They’ve shaped our world and we still couldn’t do without them – so why on earth are books so hard to sell, asks Sam Leith
It was a book about mountain climbing, I think. Anyway, one among the 300 or so review copies of books that get sent to me every week in my role as literary editor of the Spectator. Mostly, the drill is straightforward: jiffy bag, book, press release. All easily opened and binned or, if they look specially promising, set aside to be sent out for review.
But then there are the special ones. The ones that have gone the extra mile in the hope of being noticed. Mostly these are slightly annoying: the book inside wrapped with hard-to-undo ribbon, say. Or a bunch of confetti tumbling out of the padded envelope and spilling all over the floor. Anyway, along with this forgettable – see! It didn’t work! – book about mountain-climbing, or something, was enclosed a small packet of Kendal mint cake.
Had I been an MP, I’d have had to solemnly enter the Kendal mint cake into the register of members’ interests. But I’m a book reviewer, and our ethical framework is looser. So I ate it, or half of it, and chucked the other half away, because who likes Kendal mint cake all that much anyway? Still, it got me to thinking. Perhaps this sounds ungrateful, but what I was thinking was: the book world must have the crappest bribes of any industry.
I think, for instance, about those friends who write about clothes, or make-up, or food and drink, and whose postbags groan with valuable sequinned objects, or pots and potions, or bottles of something delicious and intoxicating, and who are invited frequently to what the gossip columns call ‘glittering launches’. I think, or try not to think, of those who report on cars, luxury watches, holidays. Or those who junket regularly to New York or LA for launches of films and video games. And, readers, the Kendal mint cake is ashes in my mouth.
This is not, I should hasten to add, a plea for more extravagant bribery. Rather, it’s a reflection that the lameass-to-nonexistent bribery in the book world is reflective of the terrible way in which books are undervalued in modern civilisation. Bribes are no more than the canary in the coal mine.
The case in their favour is pretty clear. Leave aside, for a moment, the fact that without books there would pretty much be no modern civilisation. Books are our collective memory and without them, and the ability of each new generation to learn from them, we’d all still be telling each other campfire stories, scratching our furry parts and worshipping stones.

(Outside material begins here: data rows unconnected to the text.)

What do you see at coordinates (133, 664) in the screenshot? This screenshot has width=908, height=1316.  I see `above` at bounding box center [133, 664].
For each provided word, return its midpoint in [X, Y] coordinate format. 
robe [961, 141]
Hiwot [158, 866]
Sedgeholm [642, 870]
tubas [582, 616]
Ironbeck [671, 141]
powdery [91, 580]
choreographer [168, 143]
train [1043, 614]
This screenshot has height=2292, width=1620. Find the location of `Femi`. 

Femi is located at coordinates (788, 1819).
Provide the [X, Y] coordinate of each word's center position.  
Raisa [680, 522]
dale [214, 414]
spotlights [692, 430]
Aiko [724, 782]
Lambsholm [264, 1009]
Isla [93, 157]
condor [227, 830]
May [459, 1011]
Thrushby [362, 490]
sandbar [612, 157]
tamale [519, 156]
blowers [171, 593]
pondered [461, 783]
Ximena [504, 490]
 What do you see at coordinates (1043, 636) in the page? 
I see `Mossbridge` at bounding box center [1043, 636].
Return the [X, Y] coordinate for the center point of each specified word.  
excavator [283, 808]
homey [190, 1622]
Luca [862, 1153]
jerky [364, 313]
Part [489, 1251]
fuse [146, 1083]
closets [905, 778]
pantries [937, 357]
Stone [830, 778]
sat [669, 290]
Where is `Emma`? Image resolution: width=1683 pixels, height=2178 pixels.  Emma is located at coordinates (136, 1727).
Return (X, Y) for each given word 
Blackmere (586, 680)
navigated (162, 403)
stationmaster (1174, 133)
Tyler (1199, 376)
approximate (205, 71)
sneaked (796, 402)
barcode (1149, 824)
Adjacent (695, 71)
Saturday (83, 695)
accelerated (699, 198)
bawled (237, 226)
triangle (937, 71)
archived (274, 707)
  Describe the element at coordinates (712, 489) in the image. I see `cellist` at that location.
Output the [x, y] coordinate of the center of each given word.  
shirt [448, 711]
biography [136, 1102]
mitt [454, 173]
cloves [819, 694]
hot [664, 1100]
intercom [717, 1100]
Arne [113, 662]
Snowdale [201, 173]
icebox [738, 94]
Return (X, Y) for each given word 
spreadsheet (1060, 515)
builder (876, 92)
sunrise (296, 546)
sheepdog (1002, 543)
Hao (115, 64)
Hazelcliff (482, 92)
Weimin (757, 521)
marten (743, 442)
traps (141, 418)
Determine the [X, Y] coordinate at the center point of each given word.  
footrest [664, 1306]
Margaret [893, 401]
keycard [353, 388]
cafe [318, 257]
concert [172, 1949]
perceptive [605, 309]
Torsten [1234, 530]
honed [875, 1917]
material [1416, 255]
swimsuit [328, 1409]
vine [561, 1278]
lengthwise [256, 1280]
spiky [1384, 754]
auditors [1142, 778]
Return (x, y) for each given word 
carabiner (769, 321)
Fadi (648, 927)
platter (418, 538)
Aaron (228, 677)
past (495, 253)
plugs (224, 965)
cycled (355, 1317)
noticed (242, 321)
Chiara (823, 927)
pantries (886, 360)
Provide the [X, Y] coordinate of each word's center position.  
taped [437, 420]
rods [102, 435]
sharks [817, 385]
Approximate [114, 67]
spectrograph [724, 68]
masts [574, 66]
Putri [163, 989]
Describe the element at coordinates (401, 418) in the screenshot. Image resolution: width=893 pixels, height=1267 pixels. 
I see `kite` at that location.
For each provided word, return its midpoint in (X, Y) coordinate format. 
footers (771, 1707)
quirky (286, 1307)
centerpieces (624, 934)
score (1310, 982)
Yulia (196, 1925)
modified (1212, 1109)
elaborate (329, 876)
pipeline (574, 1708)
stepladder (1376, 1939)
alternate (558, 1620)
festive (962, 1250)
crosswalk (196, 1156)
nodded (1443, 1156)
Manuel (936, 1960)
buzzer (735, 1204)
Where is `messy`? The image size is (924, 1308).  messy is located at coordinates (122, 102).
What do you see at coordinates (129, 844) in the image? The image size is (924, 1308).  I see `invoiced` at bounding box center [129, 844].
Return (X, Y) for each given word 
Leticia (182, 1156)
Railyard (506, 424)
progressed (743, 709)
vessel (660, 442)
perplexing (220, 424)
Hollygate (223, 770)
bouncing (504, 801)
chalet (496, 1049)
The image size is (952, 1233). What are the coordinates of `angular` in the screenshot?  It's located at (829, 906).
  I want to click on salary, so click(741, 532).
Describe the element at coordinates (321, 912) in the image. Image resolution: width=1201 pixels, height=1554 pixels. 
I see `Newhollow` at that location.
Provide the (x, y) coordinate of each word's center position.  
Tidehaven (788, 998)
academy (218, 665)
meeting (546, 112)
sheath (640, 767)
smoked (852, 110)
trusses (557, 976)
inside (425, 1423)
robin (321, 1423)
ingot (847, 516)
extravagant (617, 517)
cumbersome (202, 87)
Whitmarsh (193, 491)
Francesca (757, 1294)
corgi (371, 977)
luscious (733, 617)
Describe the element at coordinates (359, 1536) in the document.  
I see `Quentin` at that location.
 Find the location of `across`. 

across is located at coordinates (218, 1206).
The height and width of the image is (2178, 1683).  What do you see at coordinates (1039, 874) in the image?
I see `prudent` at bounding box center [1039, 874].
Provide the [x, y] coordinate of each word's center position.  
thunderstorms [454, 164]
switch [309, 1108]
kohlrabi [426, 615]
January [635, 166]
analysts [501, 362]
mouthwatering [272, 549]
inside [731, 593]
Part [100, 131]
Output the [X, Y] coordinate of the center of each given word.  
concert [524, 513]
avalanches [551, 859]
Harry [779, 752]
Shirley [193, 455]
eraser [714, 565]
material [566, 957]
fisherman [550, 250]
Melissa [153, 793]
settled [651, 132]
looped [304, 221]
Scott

No, leave that aside (but note it all the same). Consider the present-tense case for books. They are the most incredible value for money. The price of a paperback buys you many of hours of reading pleasure and involvement. It can expand your understanding of the world or of the human heart. It can make you weep and laugh and think. And yet – as numerous book-piracy websites show us – many of us will wriggle out of spending even that. Yet we’ll unhesitatingly spend the thick end of a tenner on a fancy cup of coffee and a jambon-beurre at Pret – ten minutes’ forgettable entertainment that you can neither return to nor lend out nor, unless you’re very boring, discuss with your friends.
And apart, perhaps, from a very, very long video game, the entertainment-hours-per-pound ratio of a book is perhaps the best value of any diversion money can buy. It’s worth adding that many of the cash-showered, glamour-soaked rival forms of entertainment – movies, telly, even video games – themselves depend on books in the first place. Countless films are adaptations of books.
And we’ll spend £20 on a couple of hours in the cinema, but we won’t buy a damn hardback.
And, of course, you don’t need to look too far down the line so see that if books aren’t being bought, and writers aren’t being published, and their stories aren’t therefore available to be adapted for films, cinema tickets of the future will offer less and less return on investment. The future, to adapt Orwell, will be Jason Statham kicking a giant shark in the face… for ever. Books are what ecologists call a ‘keystone species’ in the culture.
So when I say books are good value for money, what I really mean is they are too good value for money. They’re a steal – and they are being stolen. The abolition of the Net Book Agreement (which used to fix sale prices) was good for consumers. The arrival of Amazon, with its ferocious margin-cutting, has been – at least so far – good for consumers. But what of the producers on whom they depend? Like an over-thirsty parasite, we are draining the very life from our host.
Each of these books has cost a writer many hundreds of solitary hours – Jeffrey Archer once told me he reckons it’s 1,000 hours a book. Yet did you know that, according the Authors’ Licensing and Collecting Society, the median annual income for writers in the UK is now less than £10,500 – and that it’s nearly halved since 2005? That’s below the minimum wage. Let them eat cake, you say? What sort of cake? Kendal… oh, I give up.